The Hong Kong government has made it clear that it wants to support the asset management sector and has launched a number of incentives and policies over the past few years, under the UFE regime. In its 2023 Budget, the government announced it would review the existing tax concession measures applicable to funds and carried interest. In order for funds to consider using Hong Kong as a management and investment holding jurisdiction for their investments in the region, it needs to be very clear and certain that the gains made on such investment holdings do not suffer any further incidence of tax in Hong Kong upon repatriation of such gains to the fund investors.

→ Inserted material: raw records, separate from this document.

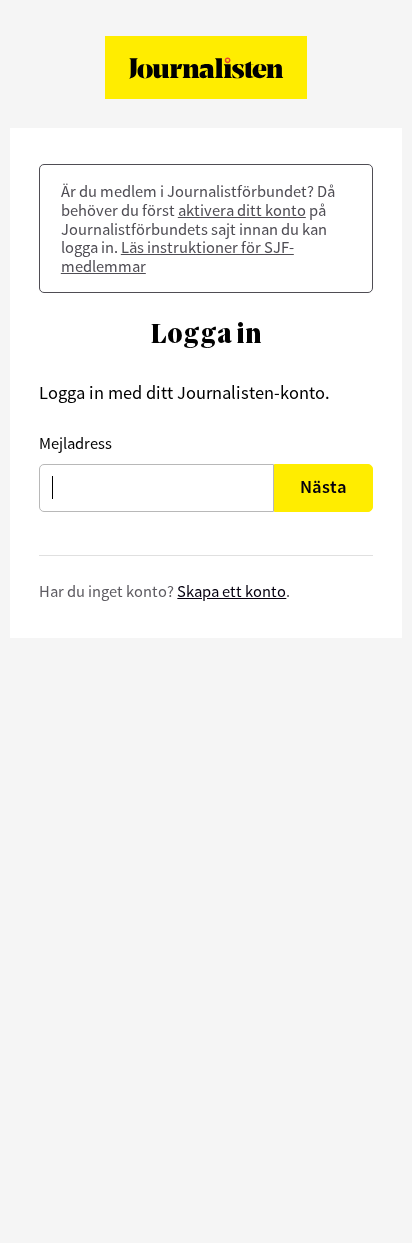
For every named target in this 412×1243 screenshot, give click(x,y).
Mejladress (75, 443)
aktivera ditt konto (242, 210)
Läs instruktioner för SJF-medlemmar (177, 256)
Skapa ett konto (231, 591)
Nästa (323, 486)
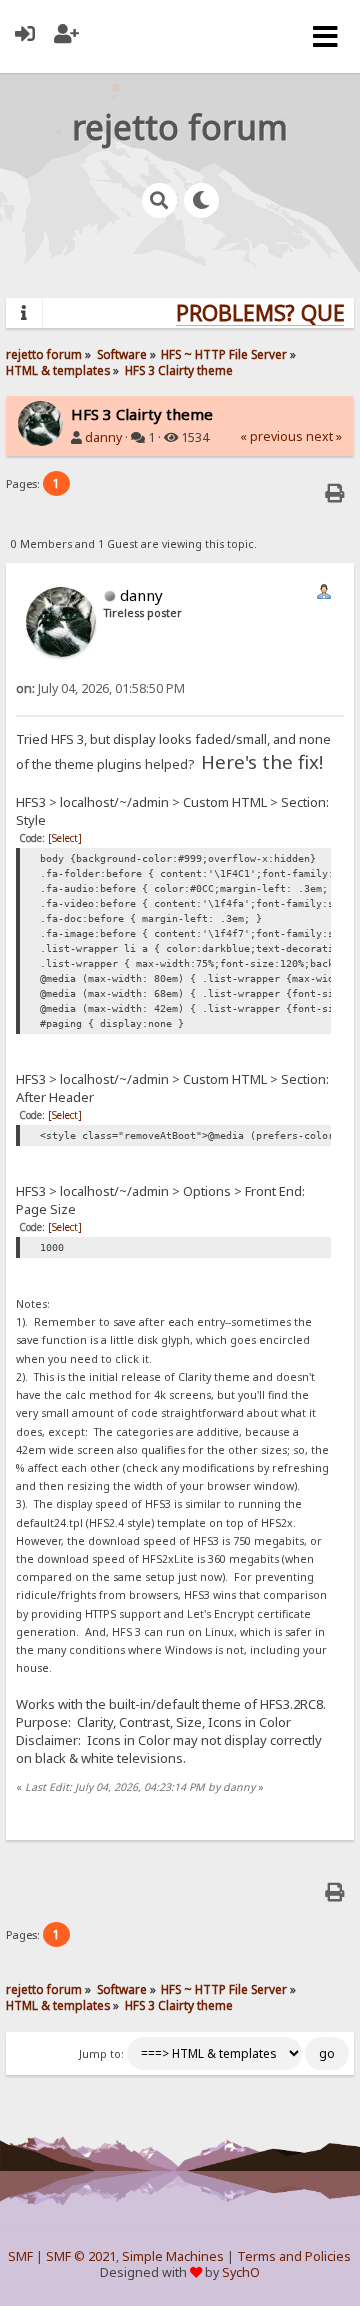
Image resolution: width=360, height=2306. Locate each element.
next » (324, 436)
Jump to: (101, 2054)
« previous (271, 436)
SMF (20, 2256)
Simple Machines (173, 2256)
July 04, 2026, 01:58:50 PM (100, 688)
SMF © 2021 (81, 2256)
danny (103, 437)
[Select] (65, 838)
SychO (241, 2272)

Firstly, the Carried Interest Tax Concession has been a rather contentious issue in Hong Kong, arising from the difference between the industry’s views of carried interest compared to that of the Inland Revenue Department, and needs to be addressed. Additionally, the government would benefit from making reforms to the UFE regime by providing more certainty of the tax exemption for investments managed from Hong Kong, as while the UFE provides a clear exemption for public or retail funds and most hedge funds, it is less clear for other asset classes. Having a list of investments, such as property, that do not qualify as exempt would provide more clarity and certainty. The government could make it clear that interest and other returns for private credit and debt funds fall within the UFE regime.

Moreover, to facilitate the licensing of private equity managers and in recognition of the fact that such entities are only dealing with professional investors, it would be helpful if the SFC could streamline the licensing process for private funds and other similar alternative asset managers. KPMG and AIMA also recommend the government to include investments in Open-ended Fund Companies (OFC) and Limited Partnership Funds (LPF) in the new Capital Investment Entrant Scheme, to further boost the private funds industry and encourage the establishment of such vehicles in Hong Kong as well as their management entities.

Paul Ho, Co-Chair, Hong Kong Tax Committee, AIMA concludes: “As one of the major global financial centres and a key asset management hub in Asia, Hong Kong has a well-established ecosystem including professional services, funds services, robust financial system and diverse talent to support the growth of the alternative asset management industry.  While Hong Kong has made positive steps in the past few years to enhance the competitiveness of its tax rules for funds, certain aspects of the rules should be refined to provide more tax certainty and hence confidence to managers to set up and manage more funds in Hong Kong.”